━━ PASSAGE FOR REVIEW ━━

The East Sudetes constitute the northern part of the Bohemian Massif and are mostly located in the Czech Republic. The highest culmination is Mt. Praděd on the Czech side (1492 m asl) in the Hrubý Jeseník range. The chapter focuses on two physiographic mesoregions, which form the westernmost part of the East Sudetes: the Śnieżnik Massif and the Złote Mountains, which are both cross-border mountain ranges (Fig. 11.1). Their total area is 471 km2. The highest culmination in the analysed area is Mt. Śnieżnik (1424 m asl) situated at the state border, and the maximum height difference is 822 m. The European watershed runs through the Śnieżnik Massif. Most of the area is drained to the Baltic Sea—via the Nysa Kłodzka River (left-bank tributary of the Odra River) and its numerous mountain tributaries. The southern end of the region belongs to the North Sea basin, and the eastern slopes of the massif—to the Black Sea basin. Due to the mountainous nature of the watercourses, there is a high hazard of flooding.

The permanent settlement network developed in the thirteenth–fourteenth century. However, human penetration of the region, including trading routes, commenced much earlier (Herzig and Ruchniewicz 2008; Felcman et al. 2012). Due to its borderland location, the statehood of the region often changed (Czech, Austrian-Hungarian, Prussian/German, Polish), and thus numerous wars and diverse cultural and economic influences affected its development. The shift in state borders after the World War II, together with the almost total exchange of population, was one of the most influential transformations in the history of the region, and its socio-economic effects are observed until nowadays.

━━━

(DIRECTIONS)
• a. In the passage on the East Sudetes:
(i) What is the total area of the Śnieżnik Massif and the Złote Mountains?
(ii) In which centuries did the permanent settlement network develop?
(iii) Via which river is most of the area drained to the Baltic Sea?
• b. Retype the passage on the East Sudetes word for word, starting at "The permanent settlement" and ending at "observed until nowadays.".

━━ DATA SECTION ━━

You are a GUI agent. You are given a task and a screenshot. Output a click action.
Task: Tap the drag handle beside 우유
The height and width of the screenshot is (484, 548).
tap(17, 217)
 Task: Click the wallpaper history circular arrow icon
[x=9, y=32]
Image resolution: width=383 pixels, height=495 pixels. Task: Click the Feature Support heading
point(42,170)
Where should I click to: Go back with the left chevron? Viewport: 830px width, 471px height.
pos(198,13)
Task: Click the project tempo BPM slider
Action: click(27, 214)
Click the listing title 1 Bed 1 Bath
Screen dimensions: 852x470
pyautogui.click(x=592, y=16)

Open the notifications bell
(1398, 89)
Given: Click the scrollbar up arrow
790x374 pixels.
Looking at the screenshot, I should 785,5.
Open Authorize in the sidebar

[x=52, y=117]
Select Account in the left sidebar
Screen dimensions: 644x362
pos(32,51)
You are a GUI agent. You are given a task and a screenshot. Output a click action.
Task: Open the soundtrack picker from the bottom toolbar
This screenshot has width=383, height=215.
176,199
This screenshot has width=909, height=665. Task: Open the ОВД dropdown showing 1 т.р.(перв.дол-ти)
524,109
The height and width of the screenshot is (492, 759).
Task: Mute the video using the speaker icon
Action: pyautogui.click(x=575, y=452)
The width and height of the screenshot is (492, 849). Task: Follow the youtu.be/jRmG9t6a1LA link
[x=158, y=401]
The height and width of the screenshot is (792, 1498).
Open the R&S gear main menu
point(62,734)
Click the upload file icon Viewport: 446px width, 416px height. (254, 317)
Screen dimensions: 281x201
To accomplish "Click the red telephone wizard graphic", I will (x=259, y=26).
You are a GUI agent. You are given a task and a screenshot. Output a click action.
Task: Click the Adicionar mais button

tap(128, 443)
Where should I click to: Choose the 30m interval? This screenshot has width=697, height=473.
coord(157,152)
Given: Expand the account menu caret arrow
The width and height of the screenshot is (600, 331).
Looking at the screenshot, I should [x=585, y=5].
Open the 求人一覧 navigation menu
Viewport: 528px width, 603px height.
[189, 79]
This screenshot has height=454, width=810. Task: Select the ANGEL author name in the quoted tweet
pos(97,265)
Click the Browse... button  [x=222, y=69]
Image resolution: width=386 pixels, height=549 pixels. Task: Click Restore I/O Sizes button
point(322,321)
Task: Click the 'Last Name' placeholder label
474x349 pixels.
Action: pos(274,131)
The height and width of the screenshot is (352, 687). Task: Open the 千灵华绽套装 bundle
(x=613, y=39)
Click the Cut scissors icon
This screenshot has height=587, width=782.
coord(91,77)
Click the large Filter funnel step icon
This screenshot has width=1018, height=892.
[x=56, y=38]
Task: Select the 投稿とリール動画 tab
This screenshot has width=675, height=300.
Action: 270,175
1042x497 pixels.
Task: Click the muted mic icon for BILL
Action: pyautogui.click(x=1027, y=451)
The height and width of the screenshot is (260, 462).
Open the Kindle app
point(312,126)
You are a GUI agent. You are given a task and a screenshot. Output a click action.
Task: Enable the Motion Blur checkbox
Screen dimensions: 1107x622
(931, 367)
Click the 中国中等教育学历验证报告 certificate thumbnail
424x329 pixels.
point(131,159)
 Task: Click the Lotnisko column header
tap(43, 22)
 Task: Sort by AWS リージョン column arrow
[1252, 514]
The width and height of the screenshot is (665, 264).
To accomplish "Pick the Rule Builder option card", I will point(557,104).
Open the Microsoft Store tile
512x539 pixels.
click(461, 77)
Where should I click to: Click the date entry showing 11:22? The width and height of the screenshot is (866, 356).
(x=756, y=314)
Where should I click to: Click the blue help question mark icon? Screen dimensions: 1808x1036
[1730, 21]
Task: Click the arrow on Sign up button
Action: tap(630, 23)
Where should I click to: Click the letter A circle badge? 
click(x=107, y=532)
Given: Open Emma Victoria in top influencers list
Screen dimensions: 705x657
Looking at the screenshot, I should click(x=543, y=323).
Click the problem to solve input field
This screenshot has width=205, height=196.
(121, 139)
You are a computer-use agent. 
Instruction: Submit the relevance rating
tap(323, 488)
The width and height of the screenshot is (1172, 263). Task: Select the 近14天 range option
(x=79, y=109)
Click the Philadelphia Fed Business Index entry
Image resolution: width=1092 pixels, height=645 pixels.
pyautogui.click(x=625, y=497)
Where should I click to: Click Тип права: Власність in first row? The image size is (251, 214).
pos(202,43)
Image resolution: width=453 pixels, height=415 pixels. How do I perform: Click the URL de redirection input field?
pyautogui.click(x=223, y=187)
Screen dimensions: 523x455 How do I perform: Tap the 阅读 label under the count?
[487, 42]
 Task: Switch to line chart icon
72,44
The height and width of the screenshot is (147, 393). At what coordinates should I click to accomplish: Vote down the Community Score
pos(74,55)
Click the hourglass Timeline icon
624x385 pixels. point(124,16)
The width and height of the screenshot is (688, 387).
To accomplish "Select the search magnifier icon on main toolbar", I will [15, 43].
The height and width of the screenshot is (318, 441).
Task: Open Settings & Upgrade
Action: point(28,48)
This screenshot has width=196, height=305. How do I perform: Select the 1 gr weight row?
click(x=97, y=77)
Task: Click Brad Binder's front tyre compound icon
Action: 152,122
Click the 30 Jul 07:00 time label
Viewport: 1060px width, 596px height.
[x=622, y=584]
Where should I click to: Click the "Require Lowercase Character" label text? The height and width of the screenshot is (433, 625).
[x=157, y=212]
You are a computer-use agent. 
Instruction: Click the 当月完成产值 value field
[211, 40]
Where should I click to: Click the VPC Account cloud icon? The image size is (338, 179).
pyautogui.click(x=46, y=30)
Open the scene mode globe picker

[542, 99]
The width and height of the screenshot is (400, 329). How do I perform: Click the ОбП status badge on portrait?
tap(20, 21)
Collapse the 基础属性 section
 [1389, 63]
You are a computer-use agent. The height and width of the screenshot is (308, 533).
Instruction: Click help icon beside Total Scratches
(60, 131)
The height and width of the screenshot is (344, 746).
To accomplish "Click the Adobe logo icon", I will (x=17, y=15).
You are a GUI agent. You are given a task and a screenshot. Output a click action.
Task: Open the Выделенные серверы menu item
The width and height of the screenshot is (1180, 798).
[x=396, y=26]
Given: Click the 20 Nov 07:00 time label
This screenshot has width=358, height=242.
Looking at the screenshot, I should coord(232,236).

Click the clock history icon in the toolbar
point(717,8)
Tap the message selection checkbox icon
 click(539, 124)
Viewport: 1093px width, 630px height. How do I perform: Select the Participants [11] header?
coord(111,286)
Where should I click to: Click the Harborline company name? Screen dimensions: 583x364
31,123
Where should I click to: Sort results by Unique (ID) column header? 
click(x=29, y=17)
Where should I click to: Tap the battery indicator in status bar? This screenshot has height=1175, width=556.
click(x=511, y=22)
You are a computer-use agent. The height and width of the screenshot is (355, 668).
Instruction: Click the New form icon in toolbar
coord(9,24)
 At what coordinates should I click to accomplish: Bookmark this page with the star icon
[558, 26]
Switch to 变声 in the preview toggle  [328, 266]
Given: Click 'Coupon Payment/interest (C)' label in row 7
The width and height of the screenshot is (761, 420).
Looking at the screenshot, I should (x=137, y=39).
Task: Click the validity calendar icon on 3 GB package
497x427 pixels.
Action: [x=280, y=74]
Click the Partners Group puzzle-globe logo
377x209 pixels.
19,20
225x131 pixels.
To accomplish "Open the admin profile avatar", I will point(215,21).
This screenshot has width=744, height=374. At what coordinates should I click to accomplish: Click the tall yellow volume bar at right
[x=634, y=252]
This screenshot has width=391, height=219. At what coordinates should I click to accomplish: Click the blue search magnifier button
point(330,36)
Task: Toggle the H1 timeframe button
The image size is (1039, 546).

━━━

(SET OF ANSWERS)
• a.
(i) 471 km2
(ii) The thirteenth–fourteenth century
(iii) The Nysa Kłodzka River

• b.
The permanent settlement network developed in the thirteenth–fourteenth century. However, human penetration of the region, including trading routes, commenced much earlier (Herzig and Ruchniewicz 2008; Felcman et al. 2012). Due to its borderland location, the statehood of the region often changed (Czech, Austrian-Hungarian, Prussian/German, Polish), and thus numerous wars and diverse cultural and economic influences affected its development. The shift in state borders after the World War II, together with the almost total exchange of population, was one of the most influential transformations in the history of the region, and its socio-economic effects are observed until nowadays.